Background and Objectives: Immunosuppressive drugs are one of the important risk factors of bacterial infections, specially urinary tract infections (UTIs) in the renal transplant recipients (RTR). The aim of this study was to be determine UTI prevalence and its relation with diabetes mellitus, adult polycystic kidney disease (APCKD) and elevation of serum creatinin among RTR-patients during long-term follow-up.
Materials and Methods: One hundred RTR were followed from May 1993 to May 2000 in No.1 specialty clinic of Tabriz University of Medical Sciences. These patients were followed for any complication of UTI after renal transplantation and after being discharged from hospital. The data were analyzed using SPSS software.

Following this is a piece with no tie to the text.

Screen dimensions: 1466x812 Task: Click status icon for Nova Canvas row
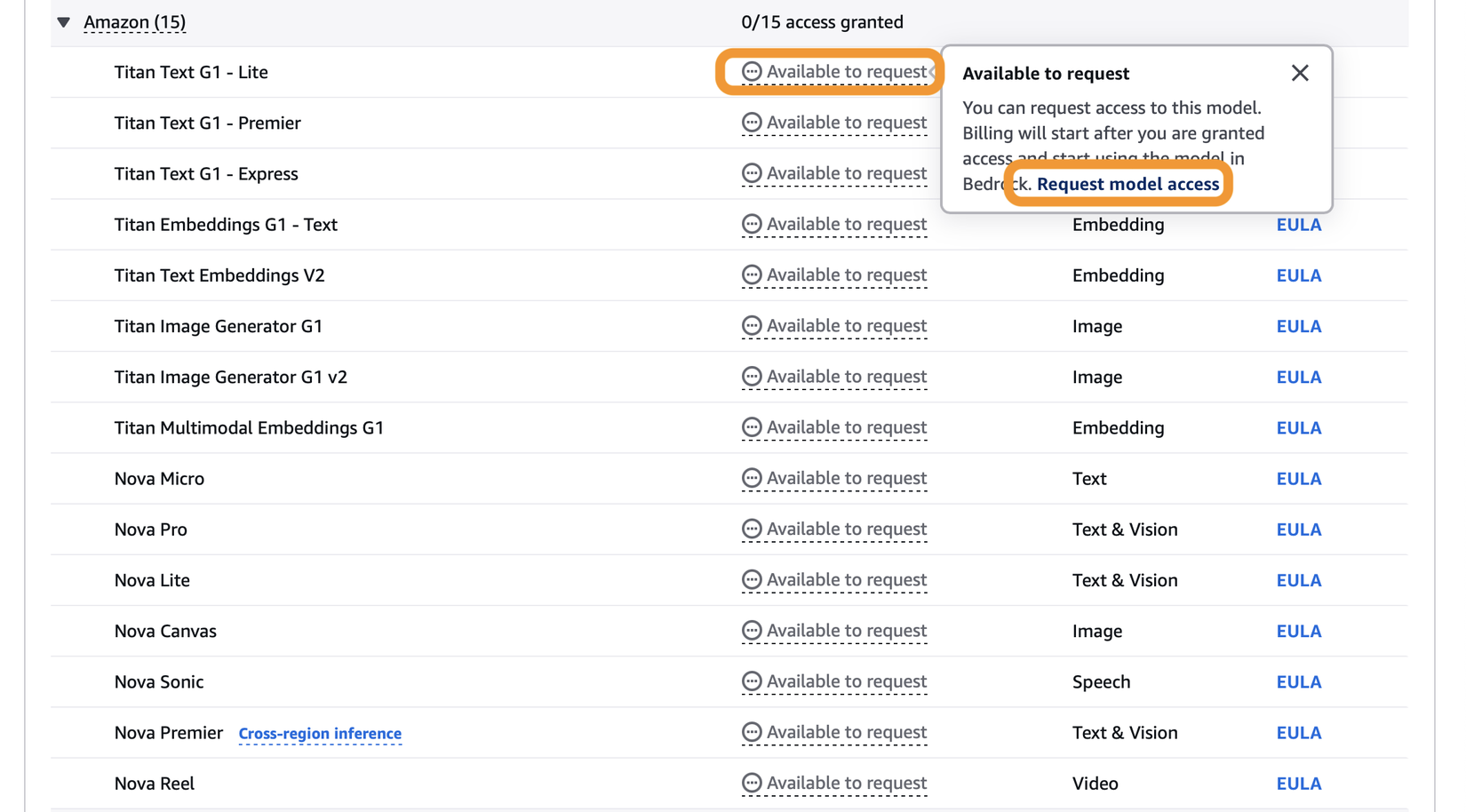pyautogui.click(x=752, y=631)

Results: Out of all patients enrolled in the study, 30% had one or more than one episodes of UTI in the first 6 months and 44 episodes after first 6 months of renal transplantation. The other 22.5% of patients with UTI were found asymptomatic. The most prevalent infectious agent was E.coli in first 6 months with prevalence of 44% (and 37.7% in next 6.5 years). The cause of renal failure was APCKD in 4 patients and diabetes mellitus in 6 patients. Incidence of UTI in these two groups was not higher than other patients (P=0.55, P=0.88). Statistical analysis showed that UTI dose not have any relation with the gender (P=0.138), and also the blood level of creatinine determined at the time of study, did not correlate with UTI.
Conclusion: Results of this study showed that UTI is prevalent among transplanted patients. For decreasing the side effects of immunosuppressive drugs, specially UTI, it is recommended that continuous follow-up of these patients is necessary, and this follow-up must include urine culture, specially among patients with history of positive cultures.